Pandas Groupby 分位数 Count

6 min read Oct 15, 2024

Exploring Data with Pandas: Grouping, Quantiles, and Counts

Pandas is a powerful Python library for data manipulation and analysis. One of its most useful features is the ability to group data, calculate quantiles within those groups, and count the occurrences of values. This combination allows you to gain valuable insights into the distribution of data within different categories.

Let's delve into how to effectively use Pandas for grouping, quantiles, and counts.

What are Quantiles?

Quantiles divide a dataset into equal-sized portions. Common quantiles include:

Quartiles: Divide the data into four equal parts (25%, 50%, 75%).
Deciles: Divide the data into ten equal parts (10%, 20%, 30%, etc.).
Percentiles: Divide the data into one hundred equal parts (1%, 2%, 3%, etc.).

Why Use GroupBy, Quantiles, and Counts?

Imagine you have a dataset of customer purchases. You might want to analyze:

Average purchase amount per customer segment: Group by customer demographics (e.g., age, location) and calculate the average purchase amount within each group.
Distribution of purchase amounts within a segment: Use quantiles to understand the spread of purchase values within a specific customer segment.
Number of purchases within each price range: Group by price range and count the number of purchases in each range.

This type of analysis can reveal important trends and patterns within your data.

A Practical Example

Let's consider a sample dataset of product sales:

Product	Price	Category
Widget A	10	Electronics
Widget B	20	Electronics
Gadget X	30	Electronics
Gadget Y	40	Electronics
Book 1	15	Books
Book 2	25	Books
Book 3	35	Books

Goal: Determine the average price and distribution of prices within each product category.

import pandas as pd

data = {'Product': ['Widget A', 'Widget B', 'Gadget X', 'Gadget Y', 'Book 1', 'Book 2', 'Book 3'],
        'Price': [10, 20, 30, 40, 15, 25, 35],
        'Category': ['Electronics', 'Electronics', 'Electronics', 'Electronics', 'Books', 'Books', 'Books']}

df = pd.DataFrame(data)

# Group by Category
grouped = df.groupby('Category')

# Calculate average price per category
average_prices = grouped['Price'].mean()
print("Average Prices per Category:")
print(average_prices)

# Calculate quantiles for prices within each category
quantiles = grouped['Price'].quantile([0.25, 0.5, 0.75])
print("\nQuantiles of Prices per Category:")
print(quantiles)

# Count the number of products in each category
counts = grouped['Product'].count()
print("\nNumber of Products per Category:")
print(counts)

Output:

Average Prices per Category:
Category
Books          25.000000
Electronics    25.000000
Name: Price, dtype: float64

Quantiles of Prices per Category:
             Price
Category          
Books      0.25   15.0
          0.50   25.0
          0.75   35.0
Electronics 0.25   15.0
          0.50   25.0
          0.75   35.0

Number of Products per Category:
Category
Books          3
Electronics    4
Name: Product, dtype: int64

Interpretation:

The average price for both "Electronics" and "Books" is $25.
The 25th percentile, 50th percentile, and 75th percentile for both categories are $15, $25, and $35 respectively. This suggests a similar price distribution across the two categories.
There are 3 products in the "Books" category and 4 products in the "Electronics" category.

Additional Considerations

Applying Multiple Aggregations: You can combine multiple aggregation functions within a single groupby operation. For example:

grouped = df.groupby('Category')['Price'].agg(['mean', 'std', 'min', 'max'])
print(grouped)

Custom Functions: Define your own functions to apply during the grouping process.
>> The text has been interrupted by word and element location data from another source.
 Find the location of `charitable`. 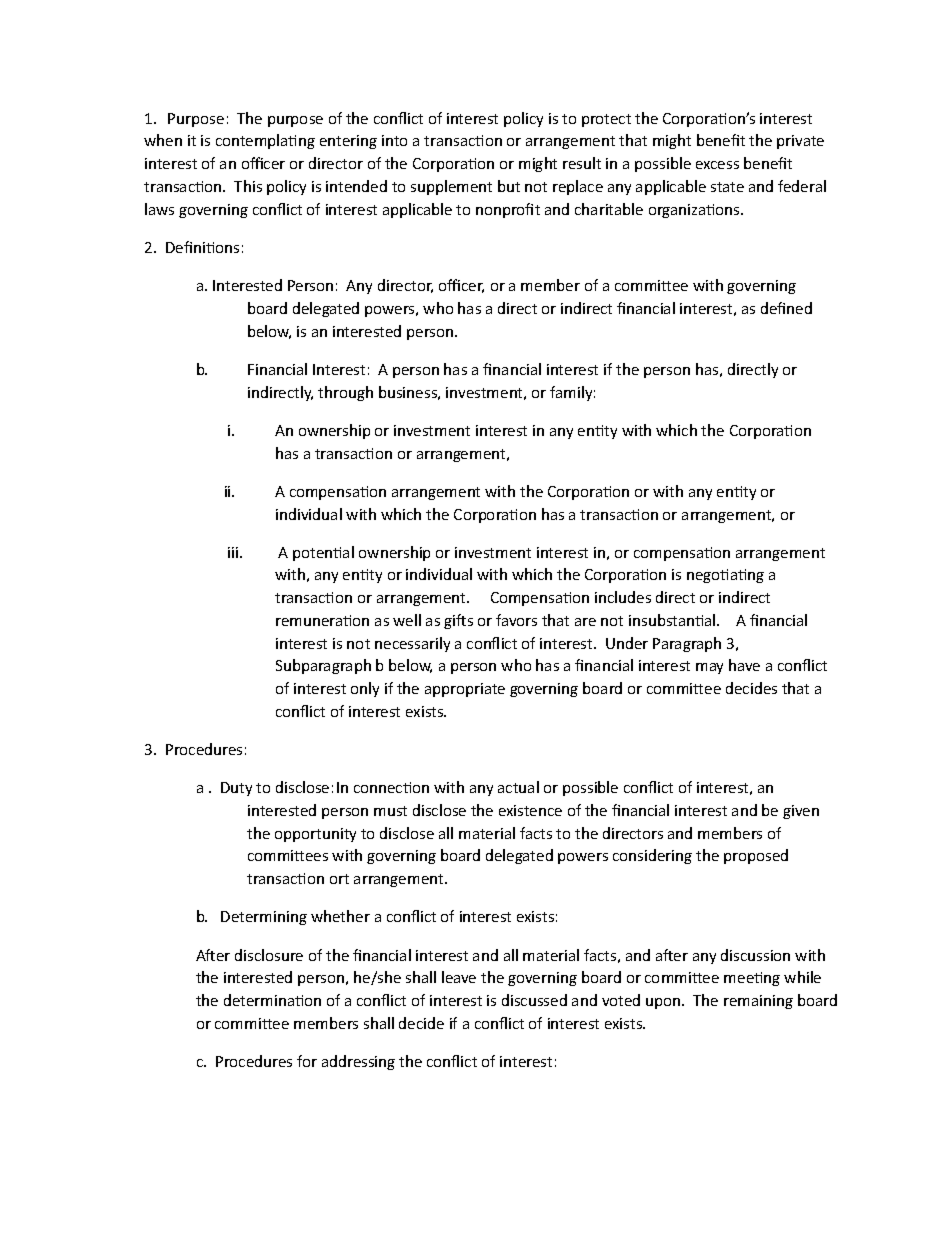

charitable is located at coordinates (609, 209).
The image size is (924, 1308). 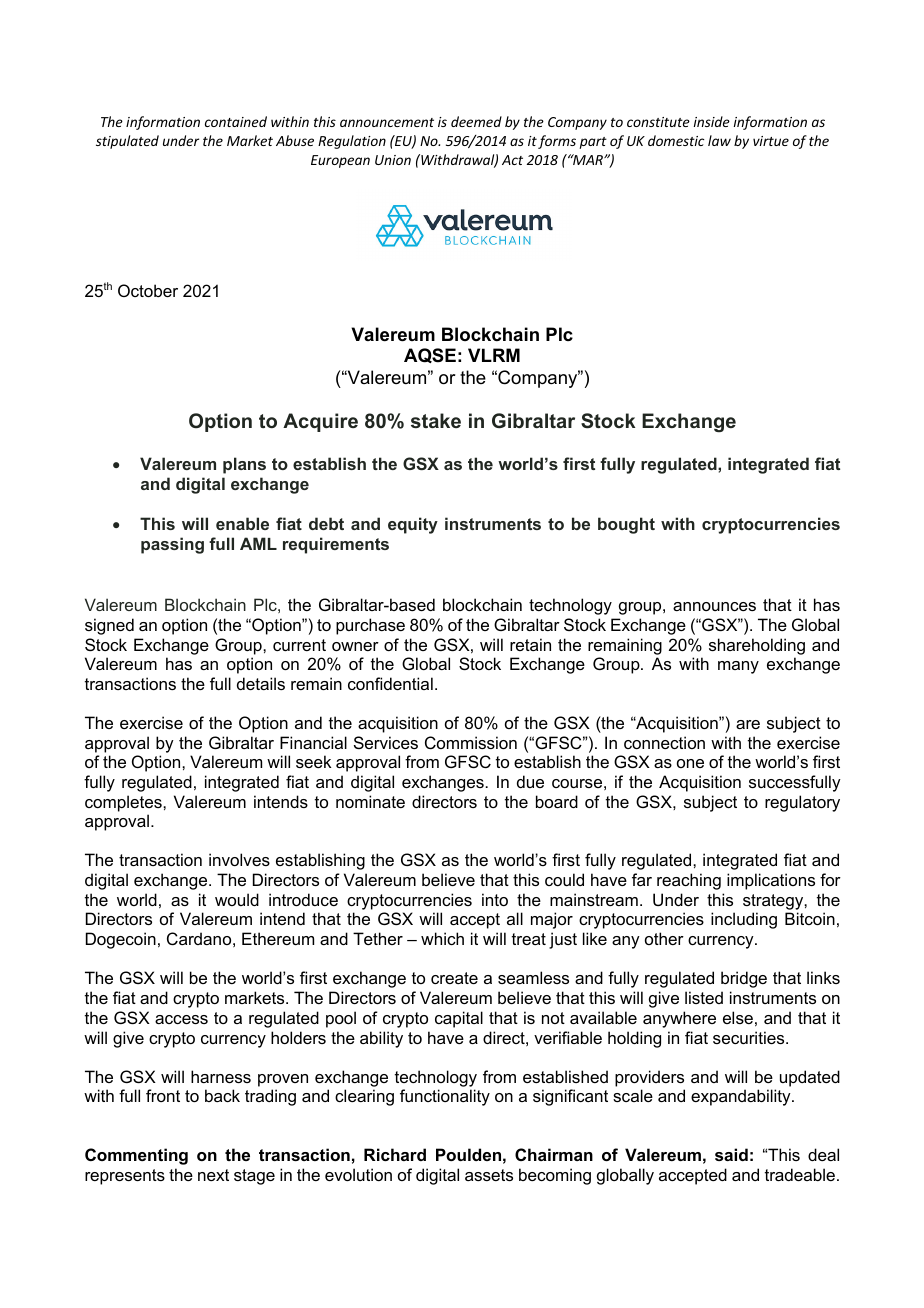 What do you see at coordinates (244, 465) in the image?
I see `plans` at bounding box center [244, 465].
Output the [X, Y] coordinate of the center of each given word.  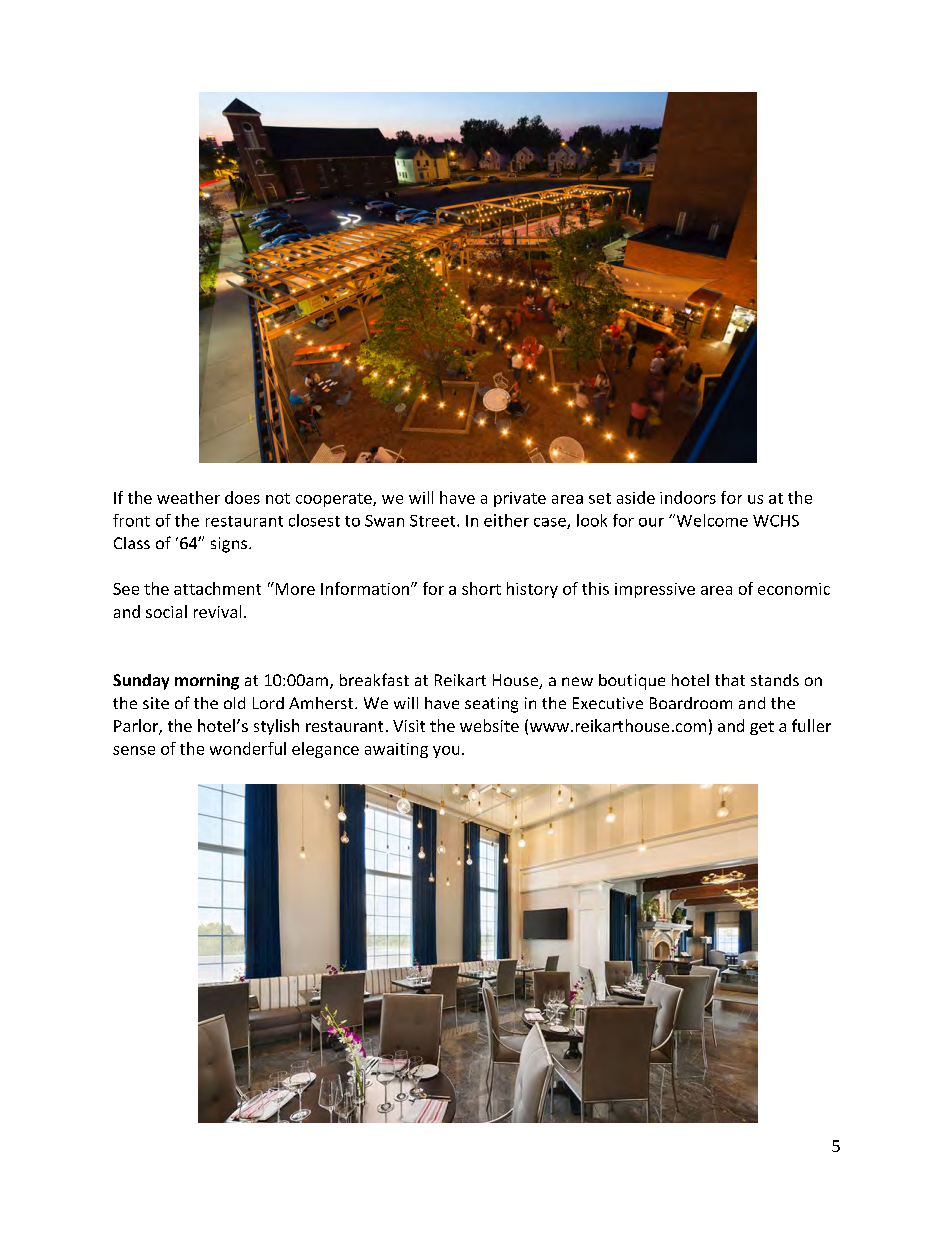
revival [217, 611]
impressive [655, 590]
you [446, 752]
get [762, 728]
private [520, 499]
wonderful [248, 748]
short [481, 588]
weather [188, 497]
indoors [688, 497]
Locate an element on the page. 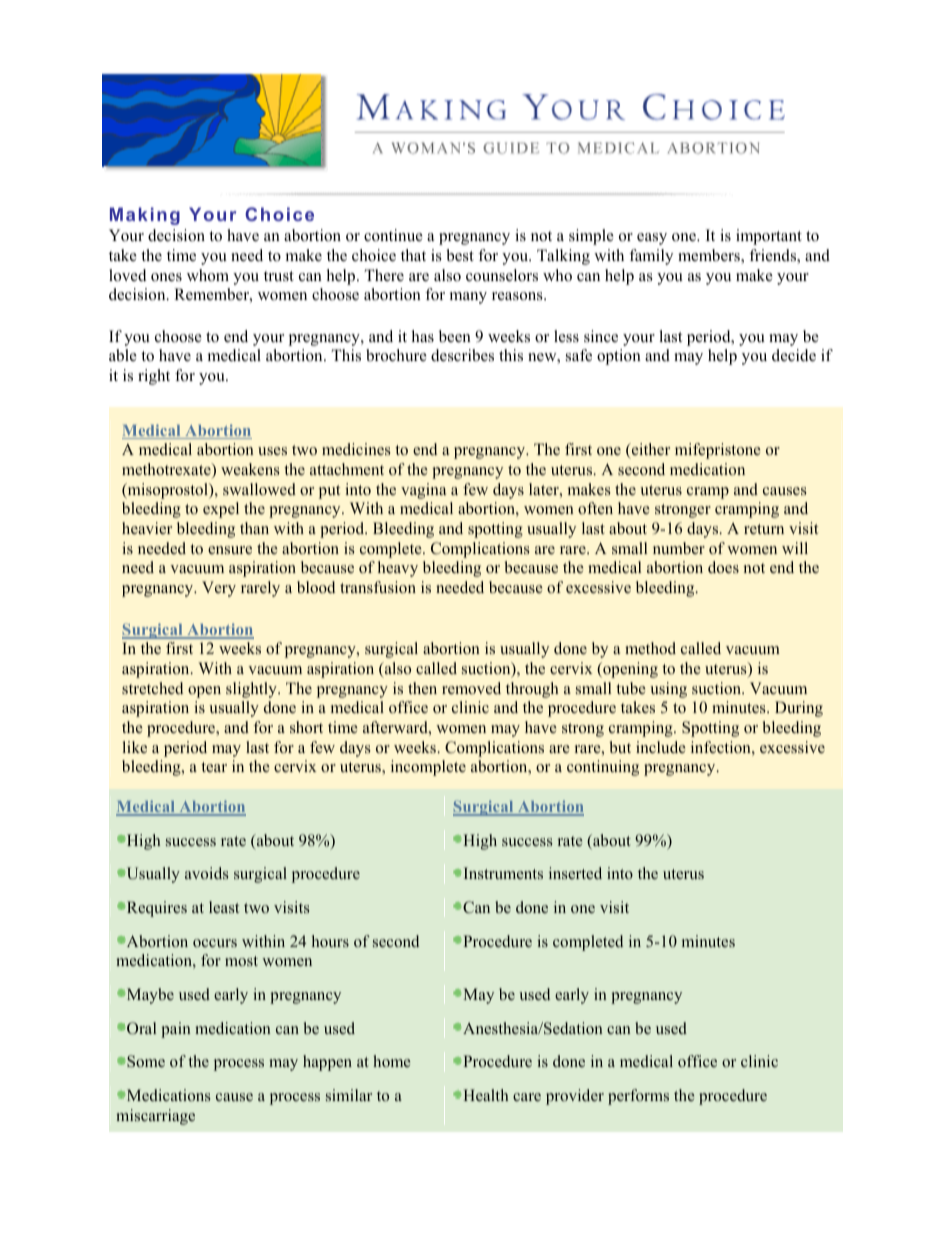 This document has height=1233, width=952. best is located at coordinates (460, 255).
def custom_function(data):
    return data.max() - data.min()

grouped = df.groupby('Category')['Price'].agg(['mean', custom_function])
print(grouped)

Conclusion

Pandas' groupby, quantiles, and counts provide a robust framework for analyzing data. By combining these functions, you can easily gain insights into the distribution of data within different groups, understand trends, and make informed decisions based on your data analysis.